(Stored records)

━━━

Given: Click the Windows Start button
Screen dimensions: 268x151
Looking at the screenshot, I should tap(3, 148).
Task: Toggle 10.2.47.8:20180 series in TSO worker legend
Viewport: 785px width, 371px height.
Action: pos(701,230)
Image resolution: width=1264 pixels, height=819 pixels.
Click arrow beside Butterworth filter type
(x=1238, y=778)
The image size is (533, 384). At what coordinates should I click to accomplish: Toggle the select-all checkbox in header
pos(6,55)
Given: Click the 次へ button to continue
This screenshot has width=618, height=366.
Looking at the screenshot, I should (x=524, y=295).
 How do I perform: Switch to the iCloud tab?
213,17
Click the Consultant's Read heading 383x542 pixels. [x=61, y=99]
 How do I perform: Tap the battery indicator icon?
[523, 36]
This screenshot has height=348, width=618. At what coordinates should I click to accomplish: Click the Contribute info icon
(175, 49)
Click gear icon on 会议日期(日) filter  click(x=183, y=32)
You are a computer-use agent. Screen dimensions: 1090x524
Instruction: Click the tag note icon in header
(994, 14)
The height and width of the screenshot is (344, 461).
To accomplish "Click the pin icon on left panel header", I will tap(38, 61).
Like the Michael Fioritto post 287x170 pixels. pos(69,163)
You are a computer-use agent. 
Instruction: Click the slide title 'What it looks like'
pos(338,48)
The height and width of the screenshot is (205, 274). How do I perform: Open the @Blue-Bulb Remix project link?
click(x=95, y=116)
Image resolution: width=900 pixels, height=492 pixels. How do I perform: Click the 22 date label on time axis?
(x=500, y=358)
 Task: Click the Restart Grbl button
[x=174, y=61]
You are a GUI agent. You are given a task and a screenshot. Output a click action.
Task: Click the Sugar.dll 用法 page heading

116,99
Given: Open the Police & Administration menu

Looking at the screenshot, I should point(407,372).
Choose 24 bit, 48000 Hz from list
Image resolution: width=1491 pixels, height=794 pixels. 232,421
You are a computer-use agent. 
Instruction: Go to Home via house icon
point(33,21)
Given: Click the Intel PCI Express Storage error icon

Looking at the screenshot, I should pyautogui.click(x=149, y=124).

━━━

#### [What is being asked]
Restate each line of the records above without any deviation.

#### [Expected output]
Given: Click the Windows Start button
Screen dimensions: 268x151
Looking at the screenshot, I should tap(3, 148).
Task: Toggle 10.2.47.8:20180 series in TSO worker legend
Viewport: 785px width, 371px height.
Action: pos(701,230)
Image resolution: width=1264 pixels, height=819 pixels.
Click arrow beside Butterworth filter type
(x=1238, y=778)
The image size is (533, 384). At what coordinates should I click to accomplish: Toggle the select-all checkbox in header
pos(6,55)
Given: Click the 次へ button to continue
This screenshot has width=618, height=366.
Looking at the screenshot, I should (x=524, y=295).
 How do I perform: Switch to the iCloud tab?
213,17
Click the Consultant's Read heading 383x542 pixels. [x=61, y=99]
 How do I perform: Tap the battery indicator icon?
[523, 36]
This screenshot has height=348, width=618. At what coordinates should I click to accomplish: Click the Contribute info icon
(175, 49)
Click gear icon on 会议日期(日) filter  click(x=183, y=32)
You are a computer-use agent. Screen dimensions: 1090x524
Instruction: Click the tag note icon in header
(994, 14)
The height and width of the screenshot is (344, 461).
To accomplish "Click the pin icon on left panel header", I will tap(38, 61).
Like the Michael Fioritto post 287x170 pixels. pos(69,163)
You are a computer-use agent. 
Instruction: Click the slide title 'What it looks like'
pos(338,48)
The height and width of the screenshot is (205, 274). How do I perform: Open the @Blue-Bulb Remix project link?
click(x=95, y=116)
Image resolution: width=900 pixels, height=492 pixels. How do I perform: Click the 22 date label on time axis?
(x=500, y=358)
 Task: Click the Restart Grbl button
[x=174, y=61]
You are a GUI agent. You are given a task and a screenshot. Output a click action.
Task: Click the Sugar.dll 用法 page heading

116,99
Given: Open the Police & Administration menu

Looking at the screenshot, I should point(407,372).
Choose 24 bit, 48000 Hz from list
Image resolution: width=1491 pixels, height=794 pixels. 232,421
You are a computer-use agent. 
Instruction: Go to Home via house icon
point(33,21)
Given: Click the Intel PCI Express Storage error icon

Looking at the screenshot, I should pyautogui.click(x=149, y=124).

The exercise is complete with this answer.